▸ Brief
Which lines in the records below include the word "menu"? Report each of them in full.

▸ Supplied entries
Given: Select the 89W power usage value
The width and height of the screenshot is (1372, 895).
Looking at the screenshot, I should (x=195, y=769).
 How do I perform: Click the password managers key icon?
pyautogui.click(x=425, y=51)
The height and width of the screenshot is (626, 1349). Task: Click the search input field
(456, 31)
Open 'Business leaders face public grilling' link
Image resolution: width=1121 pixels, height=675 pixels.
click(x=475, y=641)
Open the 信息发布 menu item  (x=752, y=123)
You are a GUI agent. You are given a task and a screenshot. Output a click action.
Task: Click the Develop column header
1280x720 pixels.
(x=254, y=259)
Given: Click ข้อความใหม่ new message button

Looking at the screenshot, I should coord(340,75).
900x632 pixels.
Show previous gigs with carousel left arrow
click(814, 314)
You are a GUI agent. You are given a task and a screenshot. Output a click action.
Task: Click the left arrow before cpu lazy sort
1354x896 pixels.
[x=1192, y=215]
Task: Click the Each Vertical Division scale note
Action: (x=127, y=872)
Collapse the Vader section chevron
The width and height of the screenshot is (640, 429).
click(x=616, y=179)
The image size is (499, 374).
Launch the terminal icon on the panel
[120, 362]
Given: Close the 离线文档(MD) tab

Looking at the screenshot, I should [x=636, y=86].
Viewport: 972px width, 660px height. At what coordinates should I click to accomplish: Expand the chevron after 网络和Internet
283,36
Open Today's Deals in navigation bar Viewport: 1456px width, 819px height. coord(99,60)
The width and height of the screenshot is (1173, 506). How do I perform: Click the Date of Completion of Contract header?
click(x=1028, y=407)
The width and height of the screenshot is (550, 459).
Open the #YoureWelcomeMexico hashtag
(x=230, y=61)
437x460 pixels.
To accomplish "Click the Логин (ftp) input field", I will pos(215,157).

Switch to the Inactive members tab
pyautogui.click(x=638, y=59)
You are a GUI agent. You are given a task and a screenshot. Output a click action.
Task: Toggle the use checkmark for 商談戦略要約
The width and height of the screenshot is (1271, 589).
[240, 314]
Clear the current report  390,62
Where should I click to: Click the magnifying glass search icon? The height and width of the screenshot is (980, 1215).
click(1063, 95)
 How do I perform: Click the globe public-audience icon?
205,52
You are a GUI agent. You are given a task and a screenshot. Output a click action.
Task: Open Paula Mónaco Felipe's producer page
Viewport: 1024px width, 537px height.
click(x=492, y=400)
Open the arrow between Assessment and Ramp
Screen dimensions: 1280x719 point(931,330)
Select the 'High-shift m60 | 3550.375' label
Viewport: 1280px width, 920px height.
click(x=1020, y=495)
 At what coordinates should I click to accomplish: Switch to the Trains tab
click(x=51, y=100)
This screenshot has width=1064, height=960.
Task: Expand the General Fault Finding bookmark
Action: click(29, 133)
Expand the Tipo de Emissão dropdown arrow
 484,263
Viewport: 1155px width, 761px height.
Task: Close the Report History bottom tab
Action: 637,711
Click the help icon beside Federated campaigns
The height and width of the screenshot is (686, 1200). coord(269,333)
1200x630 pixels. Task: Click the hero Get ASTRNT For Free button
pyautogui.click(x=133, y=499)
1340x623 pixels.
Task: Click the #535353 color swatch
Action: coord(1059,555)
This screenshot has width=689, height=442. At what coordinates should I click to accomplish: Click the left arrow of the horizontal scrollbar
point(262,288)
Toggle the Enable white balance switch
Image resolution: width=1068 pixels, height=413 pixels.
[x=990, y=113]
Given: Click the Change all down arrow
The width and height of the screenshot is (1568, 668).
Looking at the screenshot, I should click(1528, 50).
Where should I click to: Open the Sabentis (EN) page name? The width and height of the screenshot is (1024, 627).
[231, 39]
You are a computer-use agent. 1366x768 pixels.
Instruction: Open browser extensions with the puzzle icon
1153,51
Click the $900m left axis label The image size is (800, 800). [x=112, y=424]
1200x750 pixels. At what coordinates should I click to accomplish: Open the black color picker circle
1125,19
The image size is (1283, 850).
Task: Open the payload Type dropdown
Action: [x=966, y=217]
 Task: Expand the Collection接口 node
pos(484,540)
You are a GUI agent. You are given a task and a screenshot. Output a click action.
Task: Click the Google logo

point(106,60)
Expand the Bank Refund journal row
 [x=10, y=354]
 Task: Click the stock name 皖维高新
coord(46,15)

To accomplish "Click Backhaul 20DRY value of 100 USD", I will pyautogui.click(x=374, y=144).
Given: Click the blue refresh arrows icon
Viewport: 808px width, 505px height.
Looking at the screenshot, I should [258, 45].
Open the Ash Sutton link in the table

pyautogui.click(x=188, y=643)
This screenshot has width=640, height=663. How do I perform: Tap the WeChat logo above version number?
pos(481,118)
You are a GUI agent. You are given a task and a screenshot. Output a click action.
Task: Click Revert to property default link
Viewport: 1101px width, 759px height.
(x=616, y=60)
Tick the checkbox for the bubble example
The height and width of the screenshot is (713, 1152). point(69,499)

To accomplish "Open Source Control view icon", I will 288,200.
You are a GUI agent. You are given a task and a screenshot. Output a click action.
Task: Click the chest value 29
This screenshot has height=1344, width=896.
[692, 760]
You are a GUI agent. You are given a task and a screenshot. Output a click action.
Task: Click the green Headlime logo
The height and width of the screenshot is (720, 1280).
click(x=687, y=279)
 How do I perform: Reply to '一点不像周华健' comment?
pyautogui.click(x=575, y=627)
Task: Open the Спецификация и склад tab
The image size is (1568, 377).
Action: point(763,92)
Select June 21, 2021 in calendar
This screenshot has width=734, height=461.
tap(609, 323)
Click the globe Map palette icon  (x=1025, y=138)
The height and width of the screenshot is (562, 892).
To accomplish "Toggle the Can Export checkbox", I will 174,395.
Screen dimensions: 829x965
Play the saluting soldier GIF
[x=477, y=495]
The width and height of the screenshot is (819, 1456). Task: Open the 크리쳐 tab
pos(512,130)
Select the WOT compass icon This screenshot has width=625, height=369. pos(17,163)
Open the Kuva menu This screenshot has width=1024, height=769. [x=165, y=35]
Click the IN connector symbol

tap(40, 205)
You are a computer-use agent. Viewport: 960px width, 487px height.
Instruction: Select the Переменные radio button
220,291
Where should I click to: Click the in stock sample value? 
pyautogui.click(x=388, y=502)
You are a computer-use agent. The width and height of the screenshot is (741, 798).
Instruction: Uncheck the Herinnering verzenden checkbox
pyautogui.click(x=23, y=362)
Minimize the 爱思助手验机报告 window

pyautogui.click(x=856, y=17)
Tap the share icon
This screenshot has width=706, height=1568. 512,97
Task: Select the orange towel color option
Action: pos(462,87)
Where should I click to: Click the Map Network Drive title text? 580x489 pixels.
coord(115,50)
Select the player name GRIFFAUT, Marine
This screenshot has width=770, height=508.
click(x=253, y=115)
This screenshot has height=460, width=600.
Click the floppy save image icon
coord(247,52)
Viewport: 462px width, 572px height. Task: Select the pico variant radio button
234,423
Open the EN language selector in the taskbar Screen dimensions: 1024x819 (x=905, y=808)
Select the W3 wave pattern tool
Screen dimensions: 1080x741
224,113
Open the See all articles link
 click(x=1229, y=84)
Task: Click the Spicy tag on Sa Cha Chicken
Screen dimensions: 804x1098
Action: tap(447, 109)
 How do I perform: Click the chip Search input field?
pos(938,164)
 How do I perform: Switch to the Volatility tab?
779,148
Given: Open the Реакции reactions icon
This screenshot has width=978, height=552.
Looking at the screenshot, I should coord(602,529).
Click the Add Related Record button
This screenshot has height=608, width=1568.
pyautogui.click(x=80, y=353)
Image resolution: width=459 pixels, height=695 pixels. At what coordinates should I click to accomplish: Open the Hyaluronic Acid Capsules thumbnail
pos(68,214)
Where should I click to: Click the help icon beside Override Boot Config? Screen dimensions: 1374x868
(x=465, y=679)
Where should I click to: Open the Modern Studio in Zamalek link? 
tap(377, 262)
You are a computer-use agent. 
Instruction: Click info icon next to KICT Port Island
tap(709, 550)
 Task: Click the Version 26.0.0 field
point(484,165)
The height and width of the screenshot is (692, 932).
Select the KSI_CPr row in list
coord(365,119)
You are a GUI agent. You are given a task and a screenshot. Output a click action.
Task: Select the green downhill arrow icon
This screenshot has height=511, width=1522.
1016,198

▸ Completed exercise
Open the 信息发布 menu item  (x=752, y=123)
Open the Kuva menu This screenshot has width=1024, height=769. [x=165, y=35]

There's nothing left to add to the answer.